Não computadas as assinaturas que foram rejeitadas sem justificação pelos cartórios eleitorais, a legenda de Marina entregou ‘apenas’ 442,5 mil assinaturas validadas pelos cartórios eleitorais.
No parecer, o procurador Aragão afirma ter “certo pesar” em recomendar a rejeição de uma legenda a princípio “marcada pela lisura”. Nesse contexto, frisa que o processo não contém qualquer indício de fraude, tendo sido procedimento, pelo que se constata dos autos, marcado pela lisura”. Não obstante e “ao contrário de outros recentemente apresentados a essa corte” (indireta menção à suspeita de fraude pelo Pros e o Solidariedade)...
A Rede difere da grande maioria das legendas de aluguel que caracterizam a maior parte dos 32 partidos. Os seus ‘companheiros’ Solidariedade (do Paulinho da Força) e o PROS podem ter a chancela do TSE, mas não têm votos.
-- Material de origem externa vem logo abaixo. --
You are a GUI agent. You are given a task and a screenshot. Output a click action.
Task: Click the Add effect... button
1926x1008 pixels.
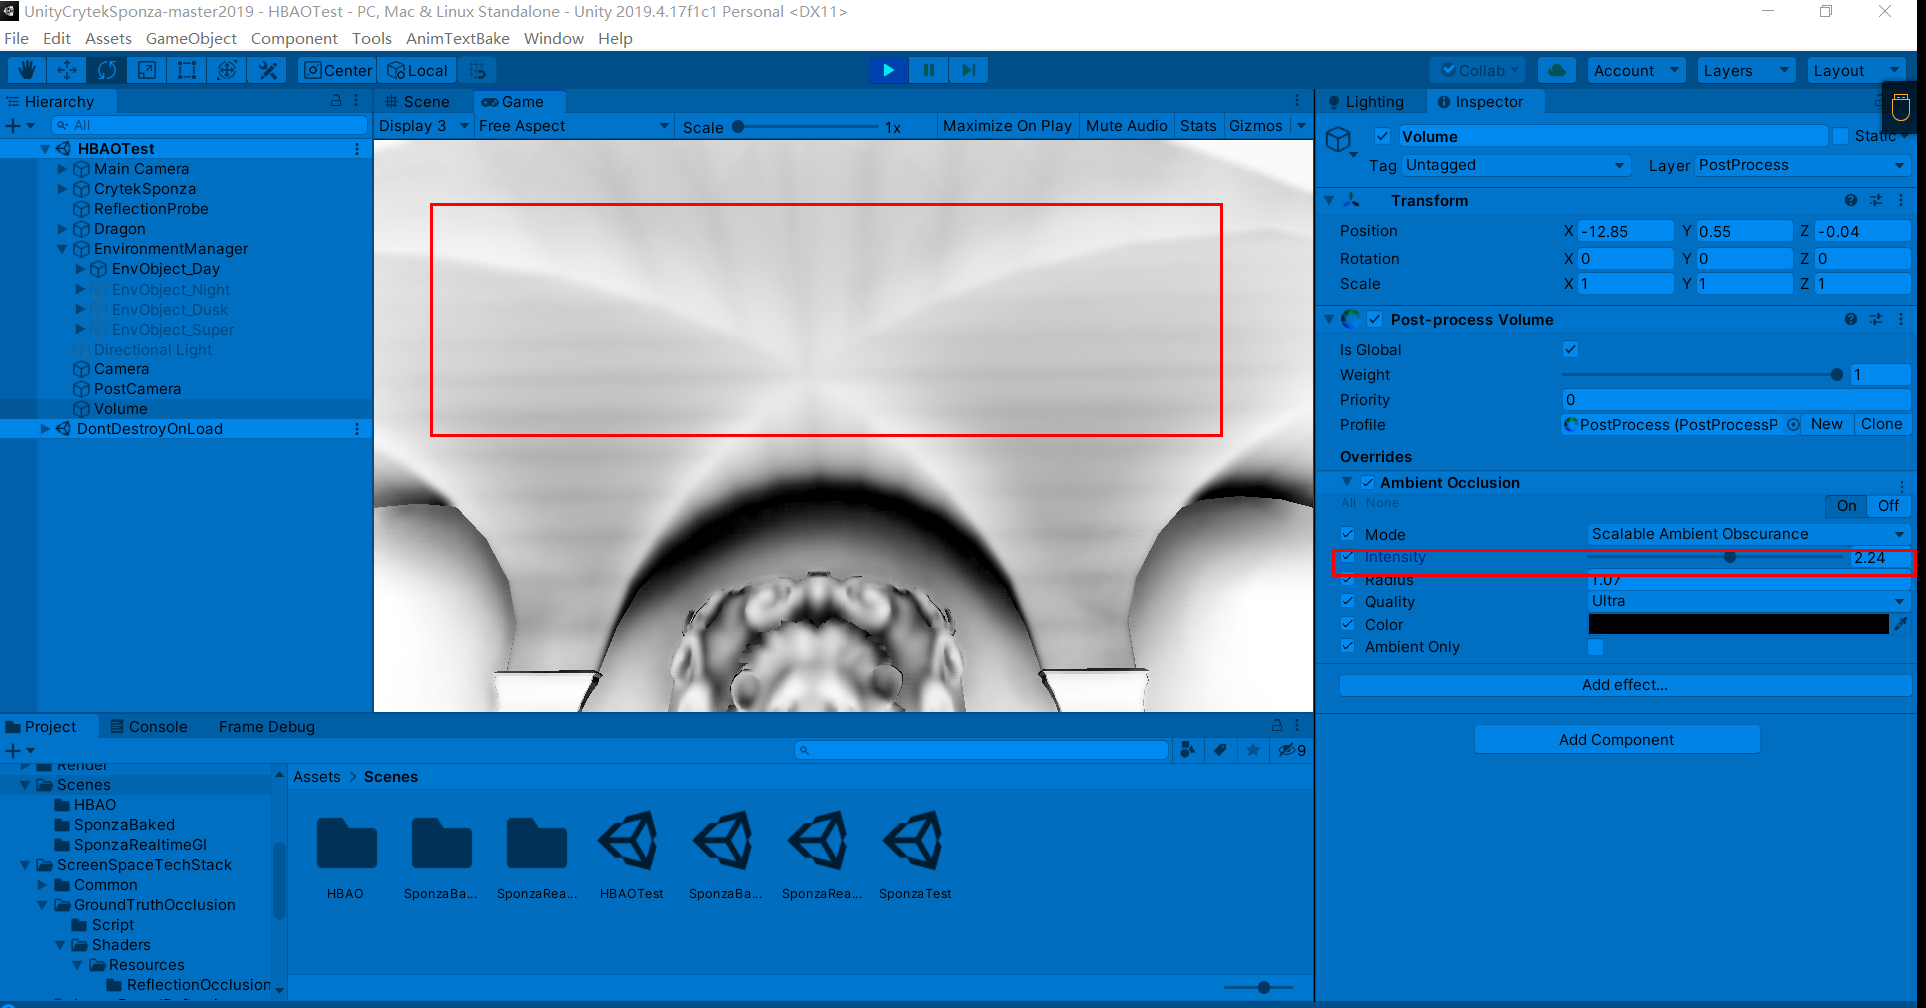tap(1624, 685)
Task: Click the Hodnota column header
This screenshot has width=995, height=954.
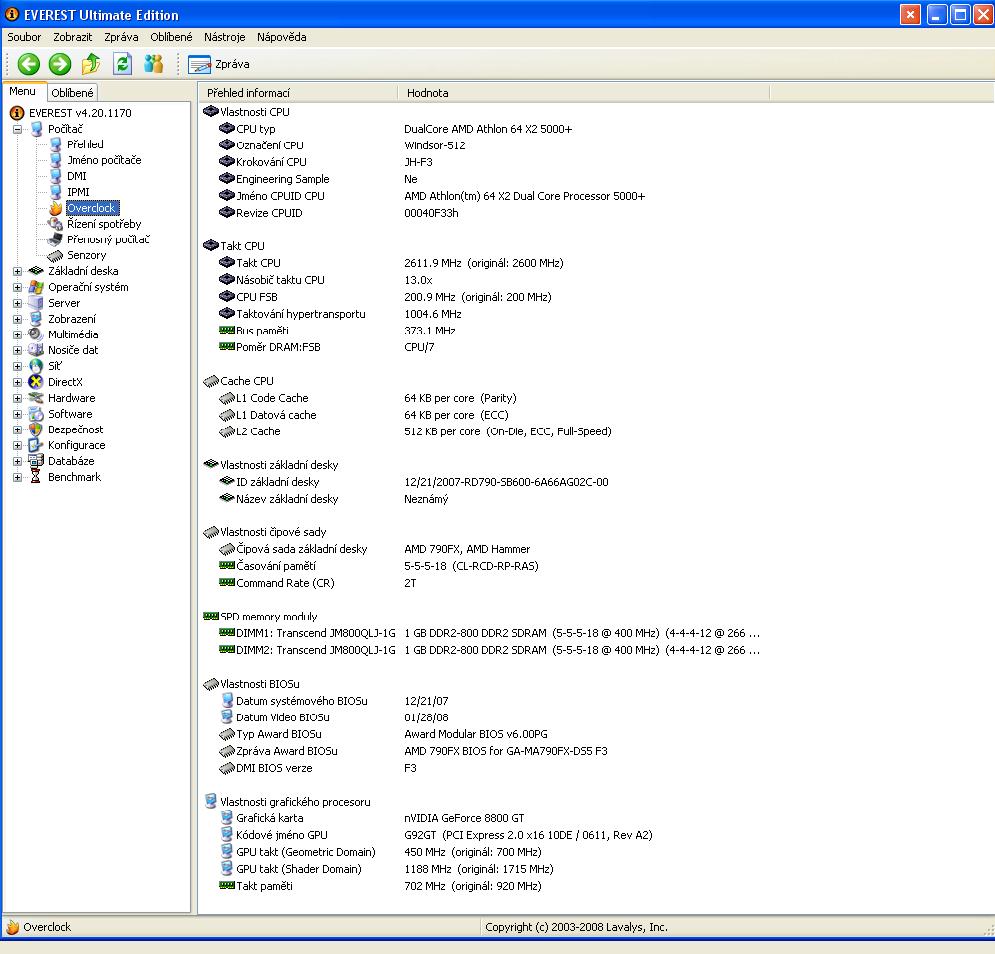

Enquanto este último já nasce governista e acolhe a família Gomes, o Solidariedade entra noutro esquema, que tampouco diz respeito a candidatos com apoio popular.
As críticas dirigidas à Rede pecam pela pobreza dos próprios argumentos. Em nenhum momento se preocupam com a essência do sufrágio e o que está realmente em jogo. São tão pequenos e mesmo mesquinhos, que não suportam um exame mais aprofundado.
O que eu espero deste julgamento do TSE sobre a postulação de Marina é que demonstre a mesma abertura e a mesma grandeza que os seus longínquos antecessores do TSE – então num período de lusco-fusco, em que se saía de uma ditadura de mais de vinte anos – demonstraram ao não se deixar iludir pelas lantejoulas armadas pelo PDS, abrindo as cancelas da democracia. Se evidenciarem similar grandeza na vindoura votação, Marina Silva não tem nada a temer.